I know the Abrahamic god doesn't exist.
How do you know that?
Because it has conflicting attributes.
Something tells me you are doing armchair exegesis. Give me an example.
I am genuinely curious what these conflicting attributes are in your view.
But also, from a dialectical lens, contradiction exists in all things in our own observable reality, from the lowest levels of the concept of movement to the highest levels of the organization of human society. Why would a seeming contradiction be proof that God cannot exist?
That's the nature of a contradiction. 2 or more mutually exclusive attributes can't exist together.
But contradiction exists everywhere in our understanding of nature and the universe.
This would also make god imperfect.
Just for the sake of argument... According to what standard? Yours? Why should we follow your standard?
My standard is logic, reason, and evidence.
Why shouldn't you follow my standard?
From my other comment:
Assuming you don't believe in God...
Basically you're in no position to determine whether God is imperfect or not if you can't justify the tools you use to make that assessment.
Prove it exists, then we'll worry about if it's perfect.
I just did using the transcendental argument. God is the necessary precondition for universals such as logic and reason. They exist therefore God exists and these universal metaphysics are a reflection of his divine mind.
What is the epistemic justification for your world view? Make sure not to use universals or subjective experience because the former is in question and the latter is arbitrary.
You didn't prove it, you made another claim that you have to prove.
What is the standard of proof for the transcendental?
Emperical evidence.
It needs to be testable and reproducible.
There's no evidence that souls and spirits even exist.
Okay. What's the evidence that logic or math exists?
They're testable and reproducible.
Any number of mathematicians can work a problem, and if done correctly will reach the same result.
The same goes for logic.
You can't use the thing in question to prove that it exists.
So you can't use the bible to prove god exists, eh?
Math is just our understanding of how the universe works. Logic is just our description of how to correctly reason.
I'm not using the Bible. I'm using the Transcendental Argument.
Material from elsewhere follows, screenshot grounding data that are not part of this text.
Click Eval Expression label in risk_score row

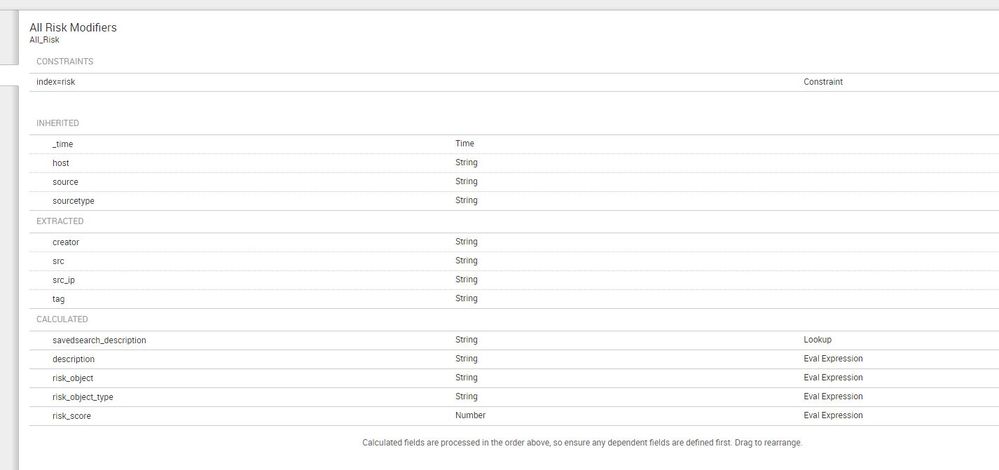(833, 416)

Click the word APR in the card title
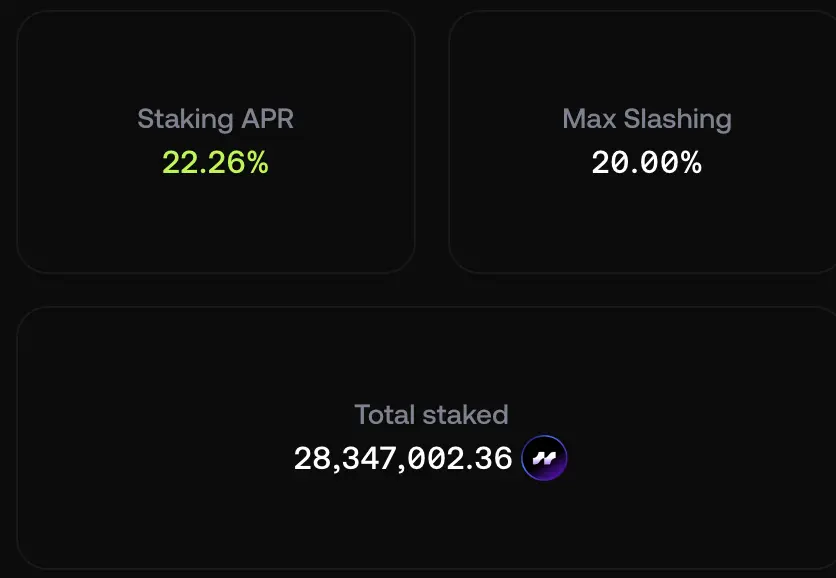(267, 118)
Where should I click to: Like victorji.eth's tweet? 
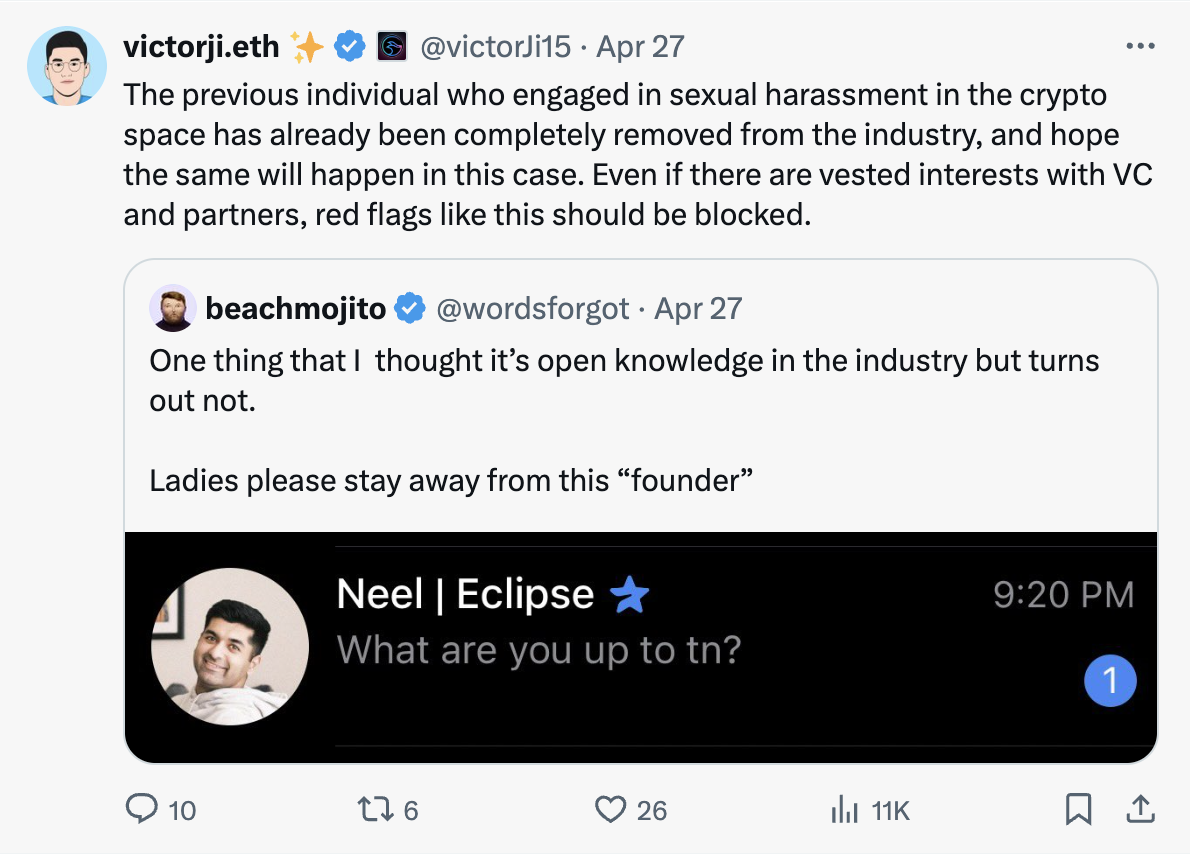pos(613,811)
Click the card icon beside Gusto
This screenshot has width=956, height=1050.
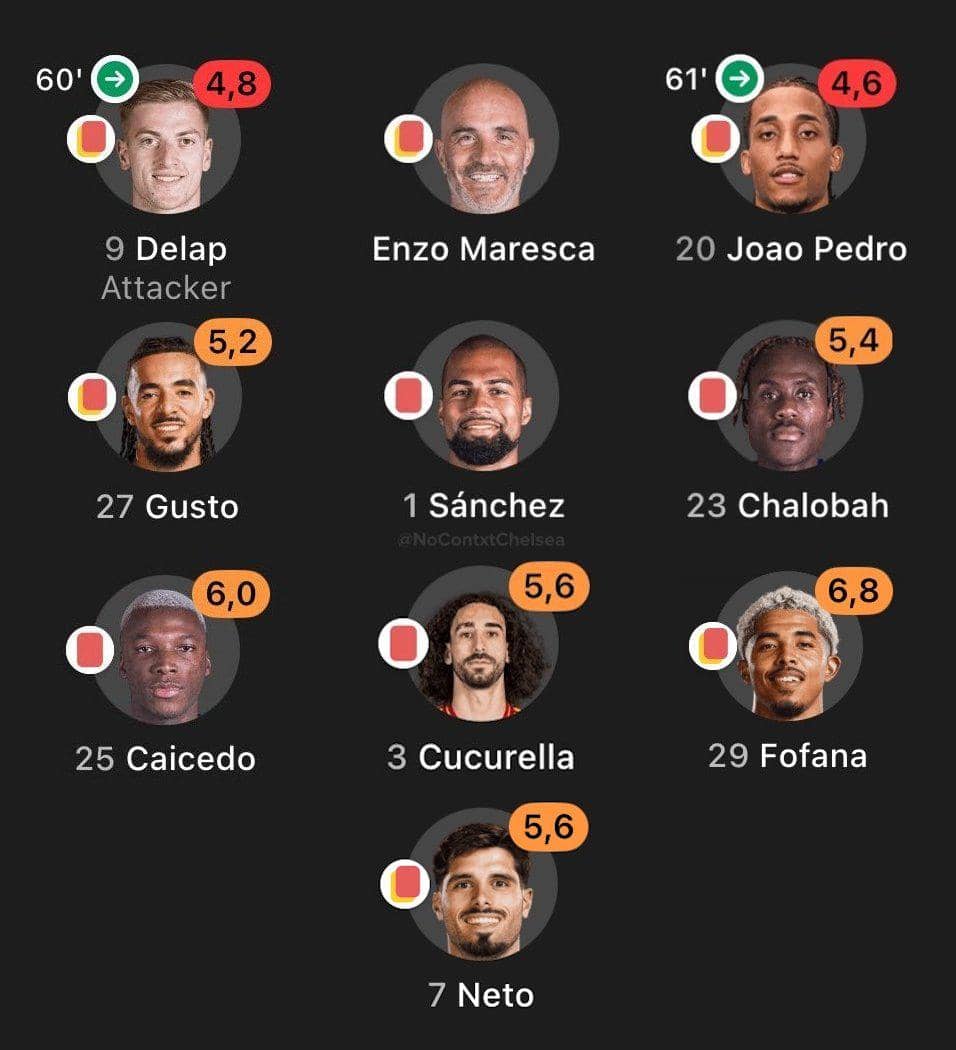click(x=91, y=397)
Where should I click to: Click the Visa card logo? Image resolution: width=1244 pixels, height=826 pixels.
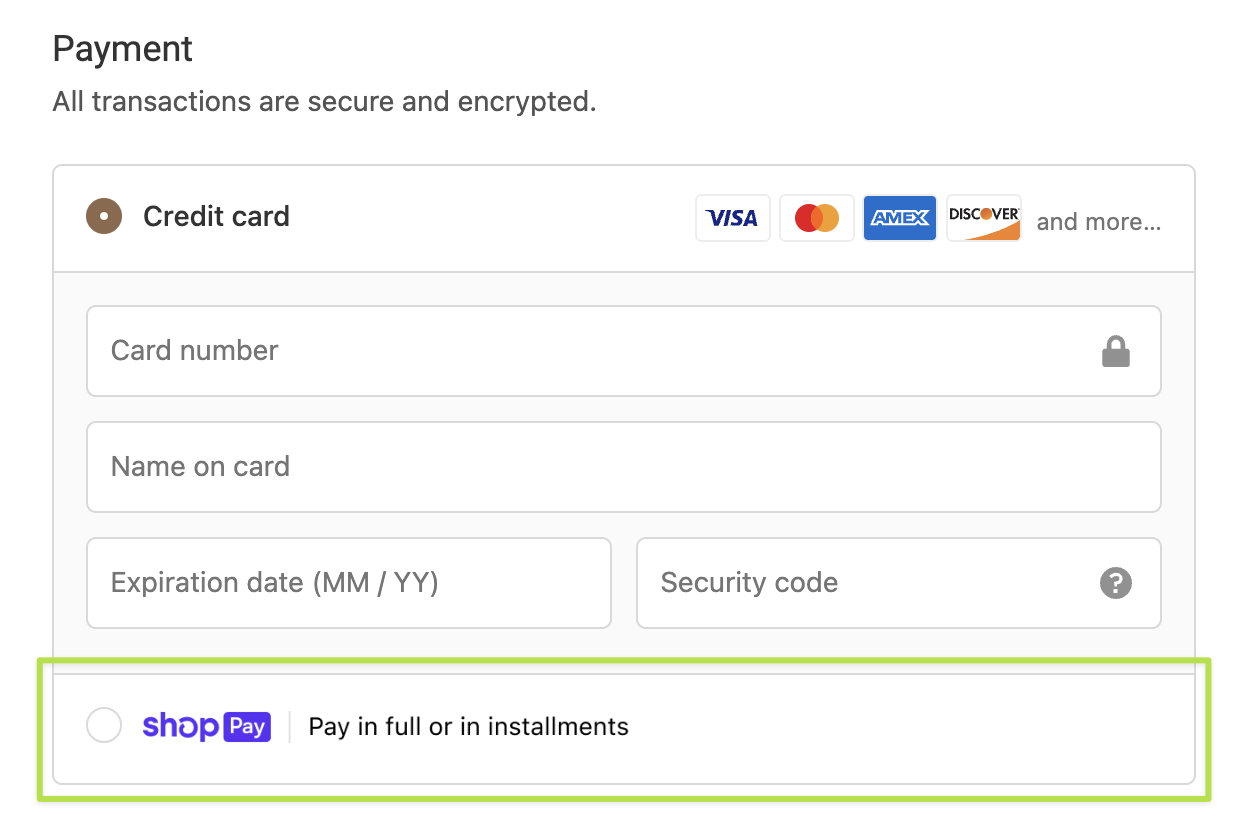click(x=733, y=218)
Okay. If these things are just descriptors then they aren't universally true. If they exist and are universally true then you have no account for how that is the case. Either way you are using immaterial, metaphysical concepts to make the case that things that are immaterial and metaphysical don't exist.
I don't believe it would. Perfection can, and insofar as perfection exists in our reality does, exist alongside perceived contradiction as contradiction exists in all things.
Also, that's fallacious logic to think that imperfection doesn't make the thing imperfect.
The god that the isrealites originally worshipped was a rather weak storm god.
Somehow over the centuries, its cult has conflated it into some all powerful entity.
If it were to stay in its original manifestation, I still wouldn't believe it existed, but I would take a more agnostic approach to it - as I do with gods from other myths.